Sujet : Re: C89 "bug"
De : bc (at) *nospam* freeuk.com (bart)
Groupes : comp.lang.cDate : 13. Dec 2024, 19:39:26
Autres entêtes
Organisation : A noiseless patient Spider
Message-ID : <vjhv0u$3i840$1@dont-email.me>
References : 1 2 3 4 5
User-Agent : Mozilla Thunderbird
On 13/12/2024 15:41, Thiago Adams wrote:
Em 12/13/2024 12:01 PM, Kaz Kylheku escreveu:
On 2024-12-13, Thiago Adams <thiago.adams@gmail.com> wrote:
unfortunately, this solution does not work if we have two objects.
>
union U {
double d;
int i;
};
>
union U u1 = { .d=2.2 };
union U u2 = { .i=1 };
>
Idea: have several declarations of the union in different translation
units.
>
/* translation unit for u1 */
union U {
double d;
int i;
};
extern union U u1 = { 2.2 };
>
/* translation unit for u2 */
union U {
int i;
double d;
};
extern union U u2 = { 1 };
>
another solution could be call a function that initializes before main.
extern union U u1;
void before_main()
{
u1.d = 1.2;
}
I assume the initialisation is at file-scope.

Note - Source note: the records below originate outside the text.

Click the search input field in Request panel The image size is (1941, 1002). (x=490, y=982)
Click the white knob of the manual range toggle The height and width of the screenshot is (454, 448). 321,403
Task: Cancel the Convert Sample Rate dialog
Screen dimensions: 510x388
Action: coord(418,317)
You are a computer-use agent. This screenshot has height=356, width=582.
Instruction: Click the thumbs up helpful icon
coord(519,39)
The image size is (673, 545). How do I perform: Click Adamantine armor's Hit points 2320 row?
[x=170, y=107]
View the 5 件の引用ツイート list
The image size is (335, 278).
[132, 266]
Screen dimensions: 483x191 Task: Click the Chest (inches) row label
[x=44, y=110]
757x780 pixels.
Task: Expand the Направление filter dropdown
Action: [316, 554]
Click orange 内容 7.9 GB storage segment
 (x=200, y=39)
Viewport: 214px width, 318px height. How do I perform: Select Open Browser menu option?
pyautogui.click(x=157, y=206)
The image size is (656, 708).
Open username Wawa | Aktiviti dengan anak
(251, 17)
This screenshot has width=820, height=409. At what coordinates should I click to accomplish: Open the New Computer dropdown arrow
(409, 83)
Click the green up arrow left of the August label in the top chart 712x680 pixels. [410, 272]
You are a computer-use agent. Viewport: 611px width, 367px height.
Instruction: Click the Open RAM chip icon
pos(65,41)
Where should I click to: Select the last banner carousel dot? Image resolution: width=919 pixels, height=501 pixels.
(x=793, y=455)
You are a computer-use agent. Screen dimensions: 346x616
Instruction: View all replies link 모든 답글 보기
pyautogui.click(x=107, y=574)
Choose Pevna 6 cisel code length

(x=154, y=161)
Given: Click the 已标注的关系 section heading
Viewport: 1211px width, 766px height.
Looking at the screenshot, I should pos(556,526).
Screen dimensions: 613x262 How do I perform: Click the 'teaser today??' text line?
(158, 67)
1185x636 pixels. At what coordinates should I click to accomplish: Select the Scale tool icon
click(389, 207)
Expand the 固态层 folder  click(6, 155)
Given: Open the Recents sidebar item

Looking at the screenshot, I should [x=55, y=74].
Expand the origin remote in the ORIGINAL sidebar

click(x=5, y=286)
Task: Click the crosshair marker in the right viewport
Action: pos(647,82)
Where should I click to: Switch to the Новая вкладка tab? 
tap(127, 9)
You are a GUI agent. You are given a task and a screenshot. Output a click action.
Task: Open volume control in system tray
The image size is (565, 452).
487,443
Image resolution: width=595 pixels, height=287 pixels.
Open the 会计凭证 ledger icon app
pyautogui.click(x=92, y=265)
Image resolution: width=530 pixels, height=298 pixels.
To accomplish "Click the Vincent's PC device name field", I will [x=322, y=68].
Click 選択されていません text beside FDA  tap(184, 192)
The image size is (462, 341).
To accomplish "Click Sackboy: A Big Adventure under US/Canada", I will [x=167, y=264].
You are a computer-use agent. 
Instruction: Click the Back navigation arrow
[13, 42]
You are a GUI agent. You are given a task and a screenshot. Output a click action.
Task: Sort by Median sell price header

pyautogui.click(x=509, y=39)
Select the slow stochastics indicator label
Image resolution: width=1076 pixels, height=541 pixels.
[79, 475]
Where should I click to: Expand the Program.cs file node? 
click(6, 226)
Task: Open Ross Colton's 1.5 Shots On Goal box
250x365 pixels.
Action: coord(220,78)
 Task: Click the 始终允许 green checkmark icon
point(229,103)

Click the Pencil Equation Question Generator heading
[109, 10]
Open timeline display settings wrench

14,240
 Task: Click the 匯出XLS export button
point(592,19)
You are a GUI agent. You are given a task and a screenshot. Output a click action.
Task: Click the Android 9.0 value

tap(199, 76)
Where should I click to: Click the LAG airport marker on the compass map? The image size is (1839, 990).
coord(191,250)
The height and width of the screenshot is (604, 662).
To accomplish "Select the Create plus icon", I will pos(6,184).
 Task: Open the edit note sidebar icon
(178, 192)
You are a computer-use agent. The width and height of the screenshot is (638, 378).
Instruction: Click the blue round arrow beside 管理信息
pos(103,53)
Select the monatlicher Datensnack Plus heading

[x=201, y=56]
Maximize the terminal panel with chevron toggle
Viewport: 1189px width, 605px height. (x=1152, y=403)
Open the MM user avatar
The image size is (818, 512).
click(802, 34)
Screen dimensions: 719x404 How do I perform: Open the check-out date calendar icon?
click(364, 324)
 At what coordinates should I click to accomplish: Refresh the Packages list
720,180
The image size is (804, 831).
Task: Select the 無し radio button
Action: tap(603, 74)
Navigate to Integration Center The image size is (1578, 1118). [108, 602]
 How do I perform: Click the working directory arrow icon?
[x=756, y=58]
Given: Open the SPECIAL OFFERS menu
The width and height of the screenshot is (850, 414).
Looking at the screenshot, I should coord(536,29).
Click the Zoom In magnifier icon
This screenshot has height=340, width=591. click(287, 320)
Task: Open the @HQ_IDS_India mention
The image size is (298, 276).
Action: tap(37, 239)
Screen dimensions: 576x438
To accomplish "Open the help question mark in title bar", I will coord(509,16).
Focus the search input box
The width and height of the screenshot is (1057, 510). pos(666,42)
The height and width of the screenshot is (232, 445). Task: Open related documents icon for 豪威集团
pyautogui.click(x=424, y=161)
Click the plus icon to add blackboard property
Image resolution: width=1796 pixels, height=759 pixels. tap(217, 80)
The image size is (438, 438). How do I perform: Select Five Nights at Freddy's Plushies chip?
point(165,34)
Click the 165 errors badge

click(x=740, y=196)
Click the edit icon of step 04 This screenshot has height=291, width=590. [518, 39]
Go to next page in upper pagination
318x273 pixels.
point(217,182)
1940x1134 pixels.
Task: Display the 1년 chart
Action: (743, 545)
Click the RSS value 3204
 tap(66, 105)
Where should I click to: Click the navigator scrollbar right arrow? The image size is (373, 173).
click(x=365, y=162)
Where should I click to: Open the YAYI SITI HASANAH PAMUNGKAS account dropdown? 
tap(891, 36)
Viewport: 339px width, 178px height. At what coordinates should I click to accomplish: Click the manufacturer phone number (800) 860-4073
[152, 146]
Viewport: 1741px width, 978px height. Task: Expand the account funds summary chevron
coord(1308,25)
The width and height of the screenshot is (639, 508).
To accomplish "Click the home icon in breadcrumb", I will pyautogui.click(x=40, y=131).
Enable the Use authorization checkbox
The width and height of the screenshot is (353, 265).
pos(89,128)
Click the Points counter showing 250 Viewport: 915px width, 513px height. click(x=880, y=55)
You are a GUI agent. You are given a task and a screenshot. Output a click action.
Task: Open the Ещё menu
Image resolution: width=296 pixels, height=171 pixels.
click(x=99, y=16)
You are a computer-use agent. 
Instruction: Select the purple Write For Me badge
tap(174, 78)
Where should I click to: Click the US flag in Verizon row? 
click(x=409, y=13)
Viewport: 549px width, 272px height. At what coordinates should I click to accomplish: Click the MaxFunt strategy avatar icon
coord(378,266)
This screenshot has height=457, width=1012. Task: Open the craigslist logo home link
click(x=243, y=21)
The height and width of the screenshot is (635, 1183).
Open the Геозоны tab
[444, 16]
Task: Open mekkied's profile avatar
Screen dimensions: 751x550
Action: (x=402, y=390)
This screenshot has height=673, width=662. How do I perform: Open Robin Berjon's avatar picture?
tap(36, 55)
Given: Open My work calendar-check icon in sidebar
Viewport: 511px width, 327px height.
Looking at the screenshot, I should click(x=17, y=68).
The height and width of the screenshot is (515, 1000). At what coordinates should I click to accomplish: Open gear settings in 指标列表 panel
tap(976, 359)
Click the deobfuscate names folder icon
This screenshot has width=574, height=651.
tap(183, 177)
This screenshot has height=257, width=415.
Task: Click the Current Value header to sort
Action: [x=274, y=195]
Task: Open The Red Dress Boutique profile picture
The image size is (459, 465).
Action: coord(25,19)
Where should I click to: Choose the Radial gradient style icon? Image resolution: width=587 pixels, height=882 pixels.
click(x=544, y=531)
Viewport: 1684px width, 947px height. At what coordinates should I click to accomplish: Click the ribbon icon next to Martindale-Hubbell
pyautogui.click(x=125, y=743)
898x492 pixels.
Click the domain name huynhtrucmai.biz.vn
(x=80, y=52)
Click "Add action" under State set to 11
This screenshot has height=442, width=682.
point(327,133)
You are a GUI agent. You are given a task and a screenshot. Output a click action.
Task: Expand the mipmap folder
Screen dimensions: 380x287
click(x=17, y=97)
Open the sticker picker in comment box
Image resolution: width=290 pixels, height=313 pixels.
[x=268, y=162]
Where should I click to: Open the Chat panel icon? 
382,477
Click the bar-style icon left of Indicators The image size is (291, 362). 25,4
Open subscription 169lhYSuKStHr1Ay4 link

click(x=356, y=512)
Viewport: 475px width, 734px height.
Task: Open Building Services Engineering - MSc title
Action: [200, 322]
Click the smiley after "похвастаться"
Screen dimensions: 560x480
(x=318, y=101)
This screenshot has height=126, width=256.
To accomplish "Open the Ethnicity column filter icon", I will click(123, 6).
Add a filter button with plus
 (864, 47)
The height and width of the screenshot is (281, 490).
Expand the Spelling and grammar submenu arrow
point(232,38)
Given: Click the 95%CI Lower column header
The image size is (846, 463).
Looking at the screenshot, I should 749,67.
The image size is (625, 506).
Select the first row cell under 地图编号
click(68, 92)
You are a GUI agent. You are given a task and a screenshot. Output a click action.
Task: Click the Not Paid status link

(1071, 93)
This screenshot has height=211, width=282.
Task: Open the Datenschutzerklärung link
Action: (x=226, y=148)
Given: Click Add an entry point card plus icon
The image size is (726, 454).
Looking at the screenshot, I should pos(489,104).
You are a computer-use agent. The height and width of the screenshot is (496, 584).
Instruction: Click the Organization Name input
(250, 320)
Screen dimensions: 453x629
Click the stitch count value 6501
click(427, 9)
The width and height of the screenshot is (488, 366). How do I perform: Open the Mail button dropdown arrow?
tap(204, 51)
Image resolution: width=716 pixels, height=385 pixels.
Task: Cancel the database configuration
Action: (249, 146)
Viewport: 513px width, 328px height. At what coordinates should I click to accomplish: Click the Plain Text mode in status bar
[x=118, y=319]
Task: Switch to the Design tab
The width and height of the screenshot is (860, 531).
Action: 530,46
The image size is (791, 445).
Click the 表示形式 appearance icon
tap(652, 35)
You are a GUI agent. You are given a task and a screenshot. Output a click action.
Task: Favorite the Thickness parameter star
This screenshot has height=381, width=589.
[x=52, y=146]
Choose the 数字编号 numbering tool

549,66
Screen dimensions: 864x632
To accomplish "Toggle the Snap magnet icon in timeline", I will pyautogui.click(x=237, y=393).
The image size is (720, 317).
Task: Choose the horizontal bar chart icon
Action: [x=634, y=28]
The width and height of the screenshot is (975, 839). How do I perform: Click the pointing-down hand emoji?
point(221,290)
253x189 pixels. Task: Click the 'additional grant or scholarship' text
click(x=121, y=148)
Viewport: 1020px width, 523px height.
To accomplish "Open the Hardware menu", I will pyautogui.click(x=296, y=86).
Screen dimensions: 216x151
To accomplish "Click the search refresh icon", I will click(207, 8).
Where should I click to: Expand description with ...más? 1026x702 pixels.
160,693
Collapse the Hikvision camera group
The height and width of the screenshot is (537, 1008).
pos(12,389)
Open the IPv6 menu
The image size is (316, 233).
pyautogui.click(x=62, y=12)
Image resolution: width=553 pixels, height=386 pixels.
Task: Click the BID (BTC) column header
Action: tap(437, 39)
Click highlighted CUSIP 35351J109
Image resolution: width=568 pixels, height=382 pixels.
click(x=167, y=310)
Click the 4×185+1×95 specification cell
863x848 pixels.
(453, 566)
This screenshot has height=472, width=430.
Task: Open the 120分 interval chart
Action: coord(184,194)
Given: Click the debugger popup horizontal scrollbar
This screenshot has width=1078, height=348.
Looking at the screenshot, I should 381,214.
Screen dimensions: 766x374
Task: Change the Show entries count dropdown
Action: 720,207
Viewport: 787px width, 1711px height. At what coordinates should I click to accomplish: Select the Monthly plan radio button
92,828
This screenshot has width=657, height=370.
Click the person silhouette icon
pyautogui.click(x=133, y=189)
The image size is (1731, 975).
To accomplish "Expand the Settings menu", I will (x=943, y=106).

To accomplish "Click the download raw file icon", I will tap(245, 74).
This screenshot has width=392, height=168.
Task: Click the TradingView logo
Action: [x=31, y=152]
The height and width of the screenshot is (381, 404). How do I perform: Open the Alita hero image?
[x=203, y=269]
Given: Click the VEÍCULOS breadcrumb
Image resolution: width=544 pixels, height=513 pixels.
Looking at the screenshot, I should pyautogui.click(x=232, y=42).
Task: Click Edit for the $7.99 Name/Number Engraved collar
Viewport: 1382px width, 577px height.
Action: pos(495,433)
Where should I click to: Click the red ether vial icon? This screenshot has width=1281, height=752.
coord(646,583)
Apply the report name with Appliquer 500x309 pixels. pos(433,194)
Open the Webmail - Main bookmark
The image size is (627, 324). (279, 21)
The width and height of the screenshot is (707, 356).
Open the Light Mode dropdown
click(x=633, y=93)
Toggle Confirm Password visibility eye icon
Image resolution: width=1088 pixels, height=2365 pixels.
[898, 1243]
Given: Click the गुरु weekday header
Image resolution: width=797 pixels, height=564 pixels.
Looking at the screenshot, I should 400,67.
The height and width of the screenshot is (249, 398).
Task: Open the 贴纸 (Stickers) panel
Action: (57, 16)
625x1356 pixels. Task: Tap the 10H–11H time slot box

Then your suggestion could work, if you can arrange for it to be called.
But I think that will be a problem: this can occur in some arbitrary module compiled at a different time from the one containing the program's main(): either earlier, or later.
How will the compiler know which function(s) needs to be called from main(), when it translated the module containing main?
I can think of an approach, but it's not simple, and may be over-kill if this is something that is infrequently encountered.